Il fondatore di questo blog, Ernesto Preatoni, ha dedicato l’editoriale di sabato, sul quotidiano Libero, alla staffetta tra il governo Conte e il nuovo esecutivo di Mario Draghi, sostenuto da quasi tutte le forze politiche presenti in Parlamento. “Più che provare a ragionare sul valore, indiscusso, del nuovo Presidente del Consiglio, dovremmo forse provare ad analizzare i motivi per cui l’Italia lo ha scelto come leader: le ragioni sono, due. La prima: il Recovery Fund. La seconda: il piano vaccinale”, scrive Preatoni. Per il quale Draghi sarebbe stato scelto soprattutto per le sue competenze nel gestire i fondi europei, che, però, rischiano di essere il cavallo di Troia per una nuova Troika di Bruxelles a Roma.

“Credo che Mattarella – dopo tutti i balbettii e passi falsi fatti dal governo Conte (non me ne voglia Casalino) – non se la sentisse di avvallare un Conte Ter, che avrebbe dovuto gestire la trattativa con l’Europa per ottenere la modica cifra di 209 miliardi di aiuti stanziati da Bruxelles – scrive Preatoni –. Una cifra enorme, per carità, che vale diverse manovre economiche. Quei 209 miliardi sono purtroppo una goccia nel mare di debiti in cui si è dovuta seppellire l’Italia per cercare di far fronte all’emergenza Covid. Lo spiegava bene, qualche settimana, Fabio Tamburini sulle pagine del suo Sole 24 Ore: ‘Due numeri fotografano bene l’eredità lasciata dal governo Conte. Il primo è 160 (più precisamente 158,5), il rapporto percentuale aggiornato, anche se non ancora ufficiale, tra debito pubblico e prodotto interno lordo. Il secondo è 427 miliardi di euro, il deficit aggiuntivo derivante dagli scostamenti di bilancio, calcolati fino al 2026, che sono stati approvati nell’ultimo anno per fronteggiare l’emergenza sanitaria. Sono numeri da brivido che sarà bene non dimenticare e che, soprattutto, dovrà ricordare bene il mondo della politica.’”

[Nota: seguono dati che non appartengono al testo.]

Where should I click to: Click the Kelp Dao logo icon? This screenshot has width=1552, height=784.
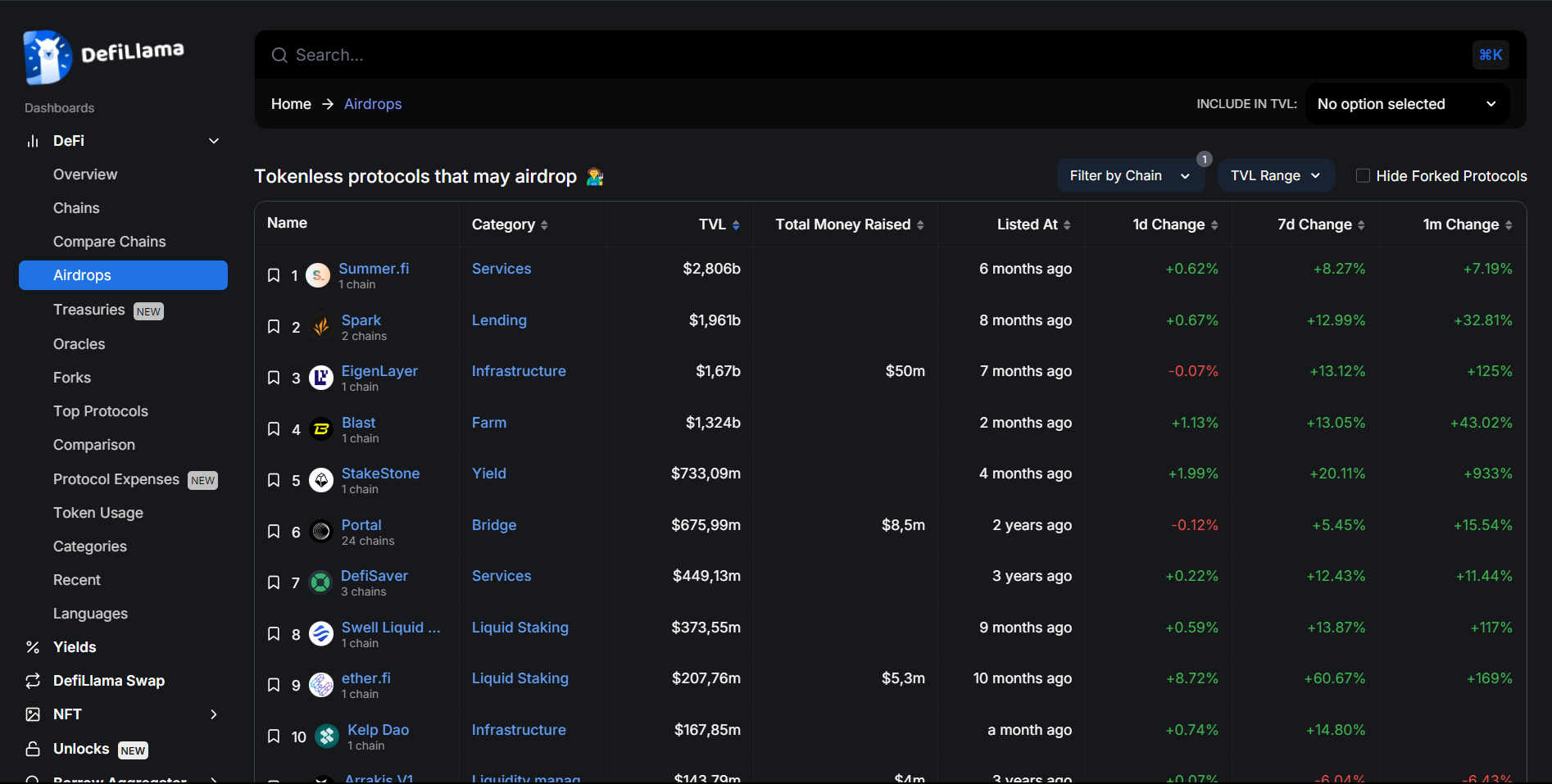tap(327, 736)
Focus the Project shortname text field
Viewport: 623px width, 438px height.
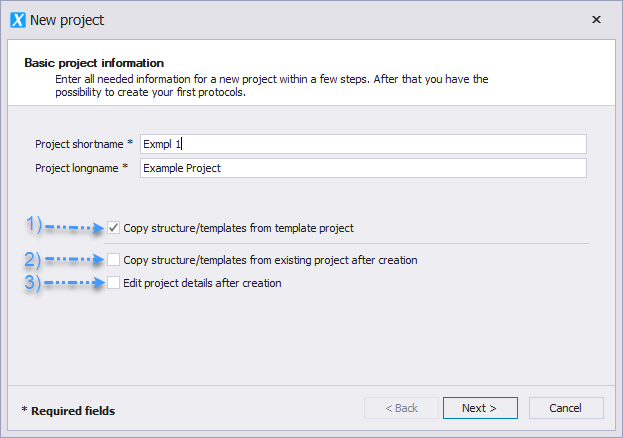point(363,144)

Secondo Preatoni i 209 miliardi di aiuti sono la metà solo del deficit aggiuntivo collegato agli scostamenti di bilancio: una goccia nel mare. Il Next Generation Fund non è il piano Marshall e il motivo è presto detto. L’erogazione di ciascun centesimo sarà condizionata da una serie i criteri di valutazione ciascun piano nazionale presentato da ciascun Paese. Bruxelles, sulla base dell’analisi di questi piani, emetterà una sorta di pagella, con la quale ciascun candidato sarà valutato in 11 differenti materie: per ciascuna materia ci sarà un voto che andrà da “A” a “C”, ma, attenzione, per quattro di queste materie d’esame solo il giudizio “A” consentirà l’ammissibilità dell’intero piano. Per finire, in nessuna materia è ammesso il voto C, a pena di bocciatura.

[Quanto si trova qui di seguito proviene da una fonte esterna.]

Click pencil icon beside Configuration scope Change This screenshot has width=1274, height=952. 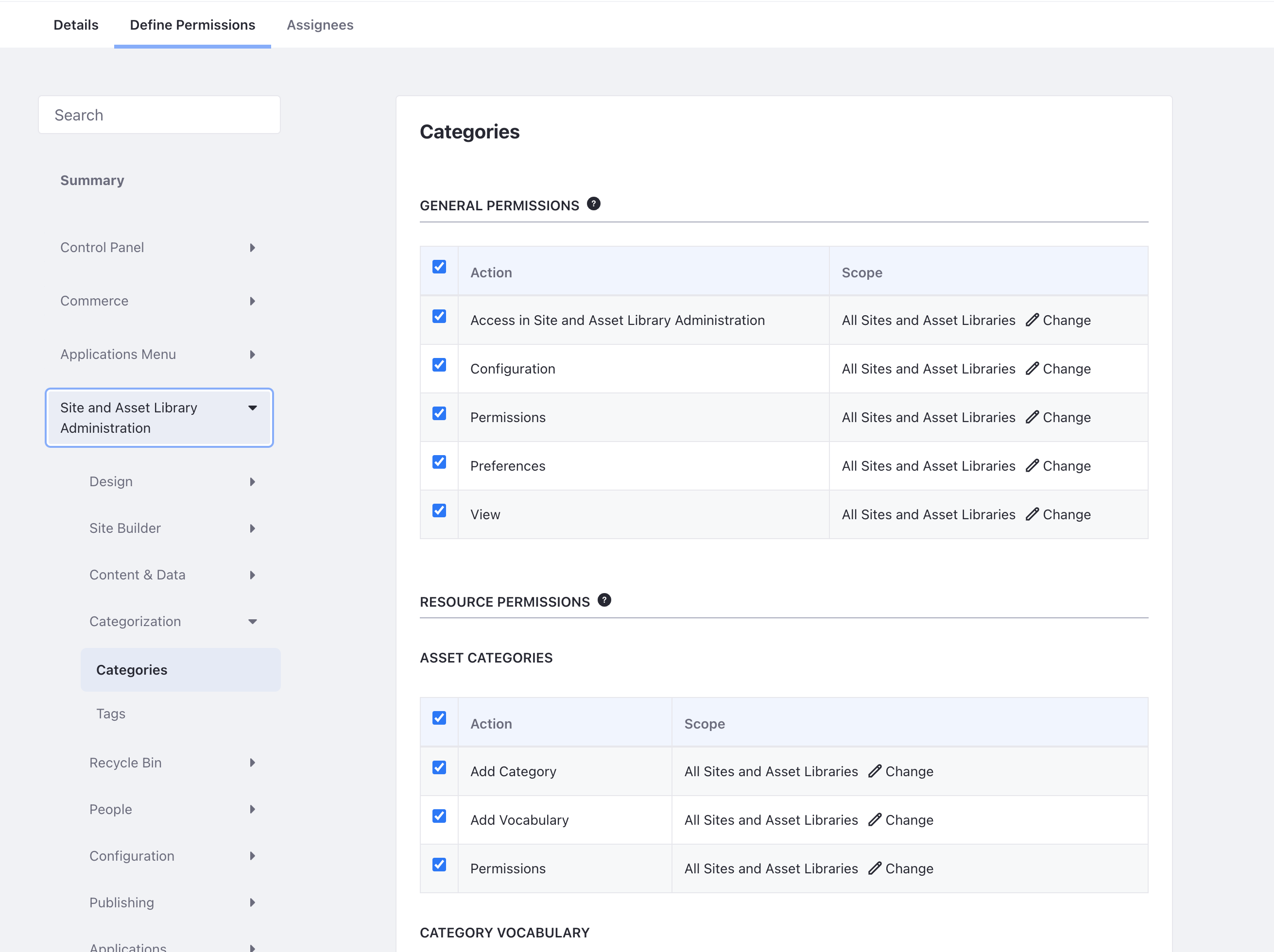(1032, 368)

“E già qui, si incomincia a vedere l’inghippo – spiega Preatoni –, che, secondo me, ha perfettamente descritto Giuseppe Liturri in una bella analisi sulle pagine di Start Magazine: ‘Il piano dovrà anche spiegare come intende affrontare problemi come la composizione della spesa pubblica e la sostenibilità di lungo termine del debito pubblico. In una parola: il sogno proibito per gli euroburocrati di Bruxelles che per anni hanno tentato di infilare l’Italia in quel tunnel. Ora tale sogno è su un piatto d’argento come condizione essenziale per l’approvazione del Recovery Plan. Le linee guida specificano che attualmente ci sono 12 Stati membri (tra cui l’Italia) sotto esame approfondito e proprio essi devono accuratamente spiegare come il piano risolverà i problemi ivi evidenziati. Naturalmente, per l’Italia parliamo del rapporto debito/PIL.’”

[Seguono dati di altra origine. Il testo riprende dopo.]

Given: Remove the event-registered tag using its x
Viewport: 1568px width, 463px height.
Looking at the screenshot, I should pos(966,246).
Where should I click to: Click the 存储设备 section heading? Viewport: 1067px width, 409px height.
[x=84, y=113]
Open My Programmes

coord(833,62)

“L’Europa mi ha stupito, finalmente ha messo dei soldi sul piatto per provare a sostenere l’economia dell’Unione in un momento di criticità – conclude Preatoni –. Temo, però, che Bruxelles, ancora una volta, sia caduta nella tentazione di utilizzare quei denari – che, in definitiva, non sono una montagna – per tornare a condizionare le politiche economiche dei Paesi membri considerati “cicale”, come il nostro.”